What the task requires →
Could you print every record below exactly as written?

Supplied records →
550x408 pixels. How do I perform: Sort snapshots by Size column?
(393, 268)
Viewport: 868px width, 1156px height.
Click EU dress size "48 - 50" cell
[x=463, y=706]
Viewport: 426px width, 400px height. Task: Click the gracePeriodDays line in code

Output →
550x408 pixels. How do I perform: Sort snapshots by Size column?
(393, 268)
Viewport: 868px width, 1156px height.
Click EU dress size "48 - 50" cell
[x=463, y=706]
Viewport: 426px width, 400px height. Task: Click the gracePeriodDays line in code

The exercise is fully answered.